El mandatario liberal Enrique Olaya Herrera lo nombró en 1931 ministro de Guerra. Entonces, la prensa liberal, representada por El Espectador y El Tiempo, y un sector de la sociedad bogotana comenzaron a vislumbrarlo como el futuro presidente, motivo por el cual comenzaron a atacar a Olaya Herrera. No solo rechazaron de manera pública al doctor Urueta, sino que, sin ningún recato, se presentaron al Palacio para protestar por el nombramiento en términos considerados por el presidente Olaya como desobligantes, al punto de amenazar con renunciar. «Si yo no puedo con mis odios, ¿cómo quieren que me haga cargo de los suyos?»: le dijo Olaya a don Fidel Cano, el director de El Espectador.

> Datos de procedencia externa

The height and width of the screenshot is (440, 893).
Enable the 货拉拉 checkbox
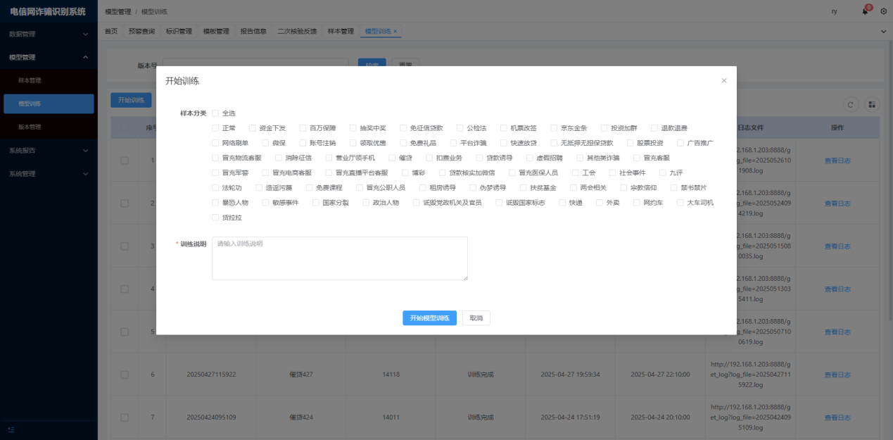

Con poco menos de tres meses de estar en ejercicio de sus funciones, Carlos Adolfo Urueta fue hallado sin vida el domingo 13 de septiembre de 1931. Gran parte de los círculos sociales y políticos del país rumoraban que el repentino fallecimiento debía ser ocasionado por un plan macabro para evitar que el insigne provinciano del Caribe llegara a la presidencia. Todo ocurrió en el preciso momento en que Olaya Herrera lo iba a postular para la Designatura Presidencial, el equivalente actual a la Vicepresidencia.

La prensa de la época reflejó la magnitud del acontecimiento. «La conmoción en Bogotá no tiene antecedentes», tituló en su primera página El Diario, al informar que más de cien mil personas acompañaron el sepelio del preclaro ayapelense que estuvo cerca de ser presidente. En esos momentos, las flores en Bogotá se agotaron. Una escuadrilla de aviones de la Fuerza Aérea sobrevoló la carrera séptima mientras arrojaba flores sobre el féretro, que era cargado por los ministros al compás de la Banda Marcial del Ejército, la cual interpretaba las notas tristes de El compañero. Durante el acto, la oración pronunciada por el presidente Olaya Herrera ante la tumba provocó lágrimas en los presentes, incluso en el monseñor Perdomo. La muchedumbre ovacionó durante veinte minutos el discurso del presidente.

Portada del periódico El Diario informando sobre el fallecimiento de Carlos Adolfo Urueta. Tomado del archivo digital de El Diario
Portada del periódico El Diario informando sobre el fallecimiento de Carlos Adolfo Urueta. Tomado del archivo digital de El Diario

No podría terminar este coloquio sin citar del libro Reconstruyendo Nuestras Historias, Vol. (2024), un capítulo del historiador Alexis Jattin, quien describe en la página 45 facetas inéditas de nuestro personaje: se formó como bachiller del Colegio Mayor del Rosario en Bogotá, obtuvo el título en Derecho y Ciencias Políticas en la Universidad Nacional y se especializó en Derecho Civil de la Universidad La Sorbona de París. Desde la capital francesa se trasladó a Londres (Inglaterra), donde se graduó en Derecho Internacional e Historia. Siendo presidente de Colombia Carlos E. Restrepo, añade Jattin, fue nombrado embajador ante el Gobierno de Inglaterra en el año 1912. Como dato adicional, fue con Gabriel Ortiz director de la Revista Nacional de Agricultura y representante de Colombia en la Conferencia Internacional de Trabajo, en Washington, en 1919.